08/15/2008. Remarks by Johan Visschedijk: "The young inventor Arthur Young had been working on the development of a helicopter for ca. thirteen years, when he proved the concept to Larry Bell with an electrically driven flyable control line model on September 3, 1941. Subsequently he was hired and development work on Bell's first helicopter began on November 24. On May 1, 1942 a shop was rented in Gardenville, New York, where Young and a small team moved into on June 23, and started constructing the Model 30.
It was a single-seat helicopter with an open structure and a four-legged un-wheeled landing gear and powered by a 160 hp Franklin 6V4 six-cylinder horizontally-opposed air-cooled piston engine. Named Genevieve (later registered as NX41867, c/n 1), it made its first tethered flight on December 29, 1942, with Young at the controls. It crashed the following month, seriously injuring the test pilot Bob Stanley; when repaired, Floyd Carlson made the first free flight on June 26, 1943.

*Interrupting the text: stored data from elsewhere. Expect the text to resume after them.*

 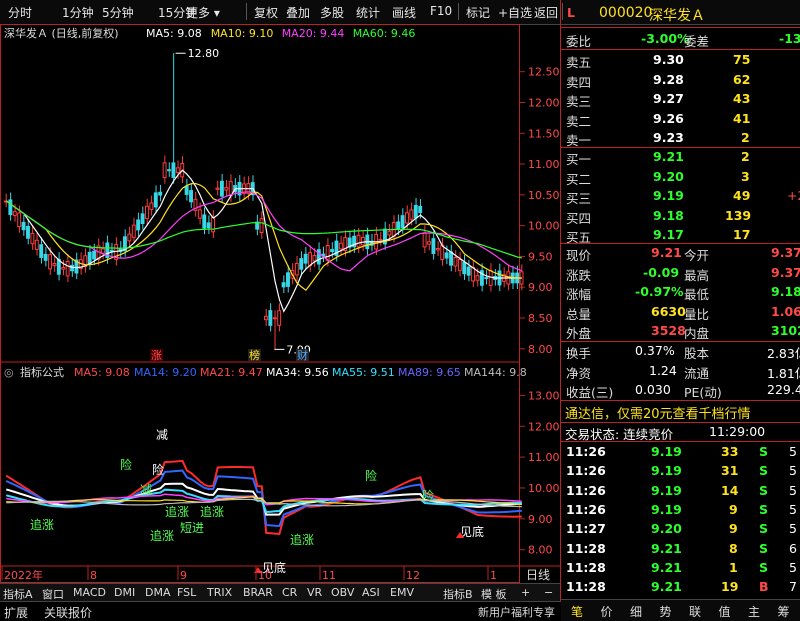 I want to click on stat-value: 1.81亿, so click(x=784, y=373).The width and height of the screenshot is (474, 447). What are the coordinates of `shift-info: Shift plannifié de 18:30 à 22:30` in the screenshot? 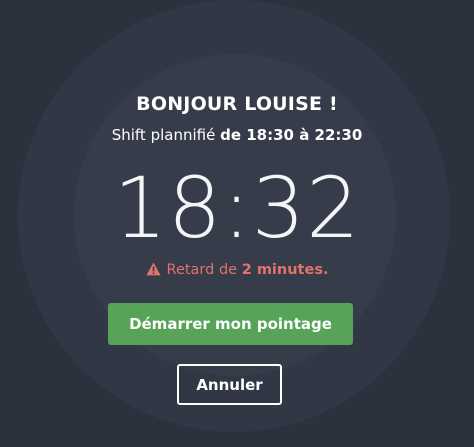 It's located at (237, 135).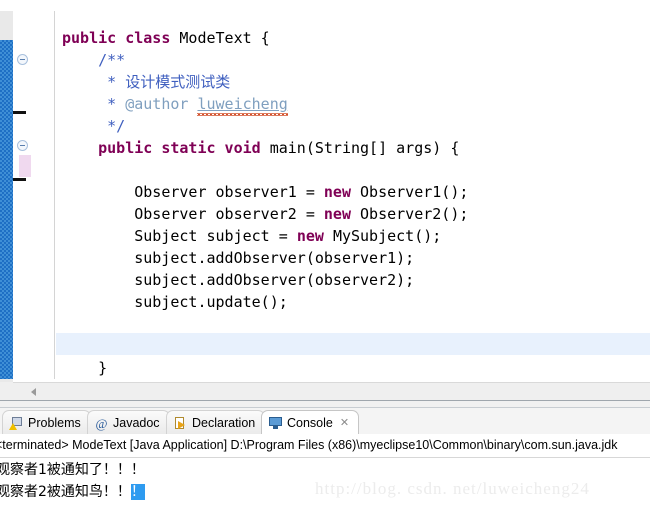  Describe the element at coordinates (6, 391) in the screenshot. I see `scrollbar-left-pad` at that location.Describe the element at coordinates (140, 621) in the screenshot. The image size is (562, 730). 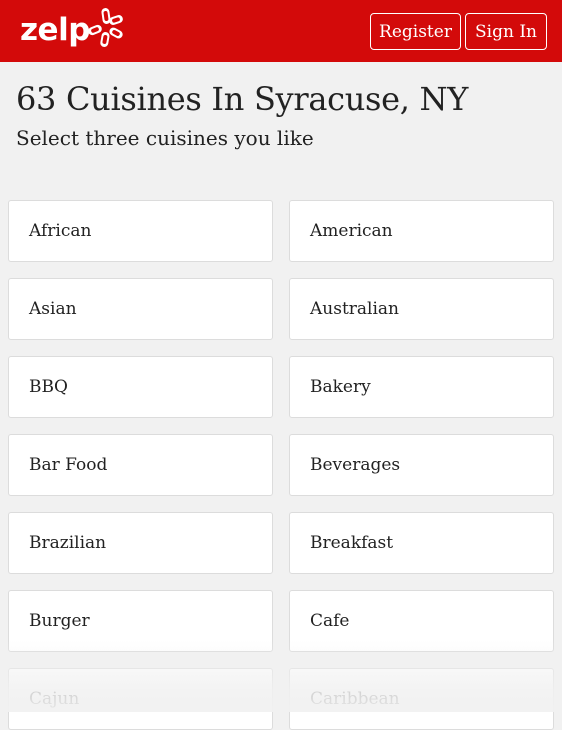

Subsequently the fuselage was covered and a three-wheeled tail landing gear was fitted that was later changed into a three-wheeled nose landing gear; the c/n was altered into 1A. Unfortunately the aircraft crashed again in September 1943, this time with Carlson at the controls, who escaped injuries. The helicopter was repaired in 1944 and used for further trail, whereafter it was donated to the Franklin Institute, which in turn donated the aircraft to the Smithsonian in 1964, where it was put in storage. After being restored the aircraft was loaned to the American Helicopter Museum at West Chestere, Pennsylvania, it returned to the Smithsonian after NASM's Steven F. Udvar-Hazy Center was opened."